***** Document segment *****

Vol. 1143 | 24 Mar 2020

The Australian Competition and Consumer Commission (ACCC) has published their assessment of regulatory options as it relates to button battery safety. The 92-page summary is available for public access and is open for comment through 30 April 2020.

Highlighted in this document are statistics, intentions, tests and assessments, scientific and medical literature captioning the concerns and need for proactive legislation to protect Australian consumers from the potential hazards posed by button batteries.

The ACCC describes button batteries as flat and round, with diameters of up to 30mm+ and heights below 11mm. Found in all types of consumer and household goods, it is estimated that 69 million button batteries were sold to the Australian market in 2019 alone.

As injury and fatalities continue to climb, Australian injury statistics present ~3.5 people per 100,000 population visit the emergency department for button battery-related incidents. Most notably present in the statistics are children, in which Australia states two children tragically perished from injuries sustained after ingesting button batteries in 2013 and 2015.

The injuries sustained have been debated in public and scientific forums, however, are most commonly attributed to Lithium chemistry batteries, but can also occur from other battery chemistries such as Alkaline, Silver oxide, and Zinc air.

***** Study material *****

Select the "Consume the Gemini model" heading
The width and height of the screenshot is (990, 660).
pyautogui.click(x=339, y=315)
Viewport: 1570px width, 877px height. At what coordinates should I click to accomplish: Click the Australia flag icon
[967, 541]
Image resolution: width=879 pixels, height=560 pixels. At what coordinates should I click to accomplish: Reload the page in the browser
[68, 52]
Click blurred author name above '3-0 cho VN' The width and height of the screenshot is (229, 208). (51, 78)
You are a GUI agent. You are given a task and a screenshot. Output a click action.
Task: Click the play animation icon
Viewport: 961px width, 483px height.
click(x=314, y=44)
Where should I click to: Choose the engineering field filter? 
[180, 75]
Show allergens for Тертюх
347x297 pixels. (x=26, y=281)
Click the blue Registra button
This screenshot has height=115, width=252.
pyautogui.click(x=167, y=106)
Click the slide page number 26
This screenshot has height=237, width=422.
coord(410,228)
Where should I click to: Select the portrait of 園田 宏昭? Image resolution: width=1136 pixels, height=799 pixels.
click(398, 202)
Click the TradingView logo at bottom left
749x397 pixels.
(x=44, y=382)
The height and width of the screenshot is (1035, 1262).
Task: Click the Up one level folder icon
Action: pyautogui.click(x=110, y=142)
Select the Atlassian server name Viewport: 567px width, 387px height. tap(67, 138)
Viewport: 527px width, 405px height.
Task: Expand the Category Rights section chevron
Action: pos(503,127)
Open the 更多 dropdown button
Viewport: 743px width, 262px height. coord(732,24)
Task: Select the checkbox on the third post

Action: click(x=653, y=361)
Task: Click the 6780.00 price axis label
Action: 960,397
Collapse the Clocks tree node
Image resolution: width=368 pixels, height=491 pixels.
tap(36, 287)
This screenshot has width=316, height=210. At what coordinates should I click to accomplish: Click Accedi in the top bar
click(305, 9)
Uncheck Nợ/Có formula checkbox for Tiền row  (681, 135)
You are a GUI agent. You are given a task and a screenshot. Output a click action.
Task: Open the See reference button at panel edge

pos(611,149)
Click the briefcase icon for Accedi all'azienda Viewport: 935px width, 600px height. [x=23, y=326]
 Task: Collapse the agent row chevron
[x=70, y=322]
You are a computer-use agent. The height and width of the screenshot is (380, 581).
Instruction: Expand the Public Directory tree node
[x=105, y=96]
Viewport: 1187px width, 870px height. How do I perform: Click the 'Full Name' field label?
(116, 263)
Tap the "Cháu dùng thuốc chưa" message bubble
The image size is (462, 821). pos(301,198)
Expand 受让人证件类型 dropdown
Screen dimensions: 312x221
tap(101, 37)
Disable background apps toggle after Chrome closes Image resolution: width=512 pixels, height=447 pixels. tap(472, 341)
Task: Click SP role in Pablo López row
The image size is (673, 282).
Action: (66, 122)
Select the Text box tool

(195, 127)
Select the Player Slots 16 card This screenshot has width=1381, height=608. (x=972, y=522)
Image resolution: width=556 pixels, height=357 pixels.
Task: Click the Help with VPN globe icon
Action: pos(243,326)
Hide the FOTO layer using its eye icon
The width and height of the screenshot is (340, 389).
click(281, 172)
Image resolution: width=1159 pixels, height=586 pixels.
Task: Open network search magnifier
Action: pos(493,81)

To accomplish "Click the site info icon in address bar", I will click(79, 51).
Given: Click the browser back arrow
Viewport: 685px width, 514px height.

*****

Activity 1:
Answer these questions from the ACCC button battery text:
(a) Through what date is the 92-page summary open for comment?
(b) About how many button batteries were estimated to have been sold to the Australian market in 2019?
(c) To which battery chemistry are the injuries most commonly attributed?
Activity 2: Carry on the ACCC button battery text, beginning right after its last sentence.
The records are independent material and have no connection to the text about button battery safety.

Response area 1:
(a) 30 April 2020
(b) 69 million
(c) Lithium

Response area 2:
The ACCC is considering three options to proactively protect consumers from the dangers of button batteries, with Option 3 being the preferred option:

  1. Make a mandatory standard that includes requirements for secure battery compartments in consumer goods. This standard would include existing or heightened measures to incorporate mechanisms that prevent removal of the battery by children under foreseeable use.
  2. In addition to the above Option 1, all button batteries available for sale or supplied with consumer goods (where the battery is not pre-installed) to be supplied in child-resistant packaging.
  3. In addition to Options 1 and 2, includes warnings and information to be provided:
    1. On the packaging and instructions for all button batteries available for sale
    2. On the product, packaging, and instruction of consumer goods that use button batteries
    3. At the point of sale, and prior to purchase, that are sold online that use button batteries
    4. At the point of sale, and prior to purchase, for unpackaged consumer goods that use button batteries

The assessment continues, evaluating the in-market warnings, merits of each of the above Options, as well as potential impacts of success and costs.